* _Data in this exercise_
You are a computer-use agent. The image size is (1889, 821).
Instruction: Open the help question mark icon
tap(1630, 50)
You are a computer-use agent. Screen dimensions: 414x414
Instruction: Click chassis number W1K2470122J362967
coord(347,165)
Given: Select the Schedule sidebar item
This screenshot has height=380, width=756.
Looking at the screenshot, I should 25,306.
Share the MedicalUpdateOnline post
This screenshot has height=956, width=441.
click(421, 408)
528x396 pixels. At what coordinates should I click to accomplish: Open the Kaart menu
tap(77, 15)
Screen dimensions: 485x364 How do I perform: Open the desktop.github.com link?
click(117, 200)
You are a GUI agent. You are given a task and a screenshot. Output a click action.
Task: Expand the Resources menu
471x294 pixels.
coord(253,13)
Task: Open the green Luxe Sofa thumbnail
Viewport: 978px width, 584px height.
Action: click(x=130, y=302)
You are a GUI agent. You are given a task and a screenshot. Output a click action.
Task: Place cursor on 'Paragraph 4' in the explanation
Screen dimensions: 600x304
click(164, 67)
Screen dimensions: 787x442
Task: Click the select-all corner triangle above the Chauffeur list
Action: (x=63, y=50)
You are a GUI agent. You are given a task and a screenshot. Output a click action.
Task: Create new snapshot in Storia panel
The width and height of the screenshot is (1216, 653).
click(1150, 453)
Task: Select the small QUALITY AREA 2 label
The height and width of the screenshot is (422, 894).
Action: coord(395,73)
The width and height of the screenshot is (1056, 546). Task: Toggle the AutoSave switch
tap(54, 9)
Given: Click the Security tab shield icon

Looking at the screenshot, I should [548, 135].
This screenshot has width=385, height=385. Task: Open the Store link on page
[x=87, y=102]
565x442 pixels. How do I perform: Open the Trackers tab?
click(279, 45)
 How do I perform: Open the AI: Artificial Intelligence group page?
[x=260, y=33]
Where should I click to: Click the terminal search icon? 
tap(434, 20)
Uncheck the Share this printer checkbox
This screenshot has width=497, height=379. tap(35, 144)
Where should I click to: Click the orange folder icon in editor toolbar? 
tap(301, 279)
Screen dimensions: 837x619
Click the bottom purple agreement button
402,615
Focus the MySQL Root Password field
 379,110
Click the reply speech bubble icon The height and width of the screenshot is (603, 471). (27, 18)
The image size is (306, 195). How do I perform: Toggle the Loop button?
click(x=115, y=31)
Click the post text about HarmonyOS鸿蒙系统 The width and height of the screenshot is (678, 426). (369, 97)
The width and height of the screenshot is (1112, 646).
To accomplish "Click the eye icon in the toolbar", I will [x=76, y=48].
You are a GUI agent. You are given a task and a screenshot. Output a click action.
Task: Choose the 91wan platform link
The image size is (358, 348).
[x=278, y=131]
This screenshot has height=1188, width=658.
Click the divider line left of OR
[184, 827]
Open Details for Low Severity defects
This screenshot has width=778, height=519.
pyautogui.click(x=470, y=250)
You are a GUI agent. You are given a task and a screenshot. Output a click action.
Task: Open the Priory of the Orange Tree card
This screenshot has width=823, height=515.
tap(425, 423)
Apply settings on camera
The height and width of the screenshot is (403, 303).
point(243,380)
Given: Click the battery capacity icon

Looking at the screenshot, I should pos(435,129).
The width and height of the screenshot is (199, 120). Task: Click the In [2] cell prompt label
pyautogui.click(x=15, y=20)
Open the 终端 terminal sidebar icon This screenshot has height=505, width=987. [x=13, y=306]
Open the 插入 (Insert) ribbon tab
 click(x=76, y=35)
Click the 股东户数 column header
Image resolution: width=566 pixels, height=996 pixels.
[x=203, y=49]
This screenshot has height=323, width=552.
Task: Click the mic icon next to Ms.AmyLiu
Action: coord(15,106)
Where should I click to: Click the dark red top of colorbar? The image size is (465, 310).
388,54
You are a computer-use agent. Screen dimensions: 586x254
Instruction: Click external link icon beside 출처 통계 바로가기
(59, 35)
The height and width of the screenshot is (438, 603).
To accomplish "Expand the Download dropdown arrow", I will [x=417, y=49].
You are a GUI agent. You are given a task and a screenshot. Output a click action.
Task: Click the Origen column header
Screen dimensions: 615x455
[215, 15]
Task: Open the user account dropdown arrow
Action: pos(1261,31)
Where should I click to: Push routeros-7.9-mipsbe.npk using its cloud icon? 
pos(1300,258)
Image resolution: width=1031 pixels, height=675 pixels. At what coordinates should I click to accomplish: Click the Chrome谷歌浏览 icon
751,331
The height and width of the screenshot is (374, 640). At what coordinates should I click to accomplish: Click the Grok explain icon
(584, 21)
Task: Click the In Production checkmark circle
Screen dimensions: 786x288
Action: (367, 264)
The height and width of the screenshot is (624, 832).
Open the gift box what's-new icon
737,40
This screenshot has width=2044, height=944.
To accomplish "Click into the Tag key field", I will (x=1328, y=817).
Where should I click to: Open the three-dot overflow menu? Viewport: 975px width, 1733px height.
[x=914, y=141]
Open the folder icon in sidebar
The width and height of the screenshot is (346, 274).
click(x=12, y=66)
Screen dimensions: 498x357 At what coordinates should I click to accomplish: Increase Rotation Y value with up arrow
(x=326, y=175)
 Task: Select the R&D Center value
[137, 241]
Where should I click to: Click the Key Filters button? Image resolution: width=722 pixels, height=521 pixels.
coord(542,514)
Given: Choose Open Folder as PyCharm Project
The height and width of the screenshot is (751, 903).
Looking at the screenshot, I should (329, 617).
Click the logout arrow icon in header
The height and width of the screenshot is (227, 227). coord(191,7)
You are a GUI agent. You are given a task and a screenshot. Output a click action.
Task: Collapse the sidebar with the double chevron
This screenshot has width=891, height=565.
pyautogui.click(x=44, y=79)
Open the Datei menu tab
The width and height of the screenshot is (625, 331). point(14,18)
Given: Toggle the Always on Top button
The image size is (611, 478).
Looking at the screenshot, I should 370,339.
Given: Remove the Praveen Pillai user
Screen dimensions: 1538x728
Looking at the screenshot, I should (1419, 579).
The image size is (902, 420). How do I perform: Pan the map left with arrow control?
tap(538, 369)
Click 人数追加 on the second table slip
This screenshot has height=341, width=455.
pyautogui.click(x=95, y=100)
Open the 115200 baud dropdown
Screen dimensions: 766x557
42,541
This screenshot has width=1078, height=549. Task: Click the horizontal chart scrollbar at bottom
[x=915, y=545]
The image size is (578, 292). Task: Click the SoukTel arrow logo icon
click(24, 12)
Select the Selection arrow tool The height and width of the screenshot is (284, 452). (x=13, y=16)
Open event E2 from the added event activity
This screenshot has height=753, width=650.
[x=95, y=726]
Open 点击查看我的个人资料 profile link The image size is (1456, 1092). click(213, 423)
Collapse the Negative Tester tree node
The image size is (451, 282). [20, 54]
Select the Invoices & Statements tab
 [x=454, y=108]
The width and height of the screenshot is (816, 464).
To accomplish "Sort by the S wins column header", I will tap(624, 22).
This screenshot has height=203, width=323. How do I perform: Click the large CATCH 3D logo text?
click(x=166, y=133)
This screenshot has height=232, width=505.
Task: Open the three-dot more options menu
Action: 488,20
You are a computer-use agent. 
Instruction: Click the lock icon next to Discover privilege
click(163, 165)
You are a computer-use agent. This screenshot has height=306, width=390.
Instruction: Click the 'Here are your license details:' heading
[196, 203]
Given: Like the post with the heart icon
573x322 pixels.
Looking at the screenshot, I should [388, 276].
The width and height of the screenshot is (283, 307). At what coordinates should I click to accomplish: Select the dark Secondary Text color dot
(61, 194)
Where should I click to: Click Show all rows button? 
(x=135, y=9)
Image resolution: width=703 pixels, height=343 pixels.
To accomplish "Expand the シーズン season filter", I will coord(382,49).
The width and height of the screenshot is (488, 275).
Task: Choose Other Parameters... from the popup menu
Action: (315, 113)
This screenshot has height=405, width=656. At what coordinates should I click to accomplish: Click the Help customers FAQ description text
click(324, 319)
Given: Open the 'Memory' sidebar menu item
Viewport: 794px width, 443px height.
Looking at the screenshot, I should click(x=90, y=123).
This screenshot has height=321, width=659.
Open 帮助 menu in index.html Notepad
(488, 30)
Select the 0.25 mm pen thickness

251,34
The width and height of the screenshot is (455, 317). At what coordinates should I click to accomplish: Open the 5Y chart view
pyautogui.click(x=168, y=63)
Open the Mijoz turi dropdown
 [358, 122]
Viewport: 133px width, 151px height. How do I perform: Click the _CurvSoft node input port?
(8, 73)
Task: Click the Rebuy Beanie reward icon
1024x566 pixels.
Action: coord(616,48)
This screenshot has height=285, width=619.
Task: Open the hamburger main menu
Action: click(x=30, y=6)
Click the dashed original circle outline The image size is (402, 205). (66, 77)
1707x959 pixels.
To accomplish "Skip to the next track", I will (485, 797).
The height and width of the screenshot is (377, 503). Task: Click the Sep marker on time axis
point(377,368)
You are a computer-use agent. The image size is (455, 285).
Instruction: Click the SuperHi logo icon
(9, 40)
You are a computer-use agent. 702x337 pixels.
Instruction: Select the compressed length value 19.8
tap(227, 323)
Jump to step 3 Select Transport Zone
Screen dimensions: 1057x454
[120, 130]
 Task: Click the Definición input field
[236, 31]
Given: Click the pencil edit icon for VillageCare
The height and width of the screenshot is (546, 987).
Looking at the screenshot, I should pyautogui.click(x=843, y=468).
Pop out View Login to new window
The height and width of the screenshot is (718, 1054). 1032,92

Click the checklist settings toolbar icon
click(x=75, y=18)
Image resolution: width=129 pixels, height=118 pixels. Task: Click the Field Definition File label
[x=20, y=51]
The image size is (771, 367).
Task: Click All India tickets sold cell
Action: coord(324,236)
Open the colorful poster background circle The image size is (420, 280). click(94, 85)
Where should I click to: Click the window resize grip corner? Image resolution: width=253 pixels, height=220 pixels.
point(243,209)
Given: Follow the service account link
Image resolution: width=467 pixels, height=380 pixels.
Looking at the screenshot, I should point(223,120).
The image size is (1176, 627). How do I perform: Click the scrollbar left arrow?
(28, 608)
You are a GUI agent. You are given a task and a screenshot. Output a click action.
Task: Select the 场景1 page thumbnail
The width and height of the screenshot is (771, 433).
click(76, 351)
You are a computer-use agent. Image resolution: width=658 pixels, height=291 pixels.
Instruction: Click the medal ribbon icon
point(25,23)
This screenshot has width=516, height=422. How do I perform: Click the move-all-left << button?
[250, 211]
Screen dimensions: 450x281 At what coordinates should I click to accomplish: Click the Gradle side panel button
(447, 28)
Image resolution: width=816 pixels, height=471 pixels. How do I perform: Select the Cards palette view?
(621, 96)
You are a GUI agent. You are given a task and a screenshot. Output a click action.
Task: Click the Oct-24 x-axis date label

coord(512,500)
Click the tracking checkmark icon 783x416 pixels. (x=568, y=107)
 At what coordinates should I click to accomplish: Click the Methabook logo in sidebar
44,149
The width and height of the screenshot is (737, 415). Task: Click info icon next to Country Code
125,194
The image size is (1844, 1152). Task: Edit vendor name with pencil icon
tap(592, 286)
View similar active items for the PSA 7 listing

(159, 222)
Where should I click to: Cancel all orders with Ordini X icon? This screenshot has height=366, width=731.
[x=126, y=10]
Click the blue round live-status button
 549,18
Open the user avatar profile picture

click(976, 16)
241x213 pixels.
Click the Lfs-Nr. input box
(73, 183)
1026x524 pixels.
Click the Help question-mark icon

* _Exercise_
Once you find the line with "You are a computer-use agent. Screen dimensions: 586x254" above, print it and every line after it up to and including the line with "Task: Click the In Production", exactly as written and nothing else.

* _Response below_
You are a computer-use agent. Screen dimensions: 586x254
Instruction: Click external link icon beside 출처 통계 바로가기
(59, 35)
The height and width of the screenshot is (438, 603).
To accomplish "Expand the Download dropdown arrow", I will [x=417, y=49].
You are a GUI agent. You are given a task and a screenshot. Output a click action.
Task: Click the Origen column header
Screen dimensions: 615x455
[215, 15]
Task: Open the user account dropdown arrow
Action: pos(1261,31)
Where should I click to: Push routeros-7.9-mipsbe.npk using its cloud icon? 
pos(1300,258)
Image resolution: width=1031 pixels, height=675 pixels. At what coordinates should I click to accomplish: Click the Chrome谷歌浏览 icon
751,331
The height and width of the screenshot is (374, 640). At what coordinates should I click to accomplish: Click the Grok explain icon
(584, 21)
Task: Click the In Production checkmark circle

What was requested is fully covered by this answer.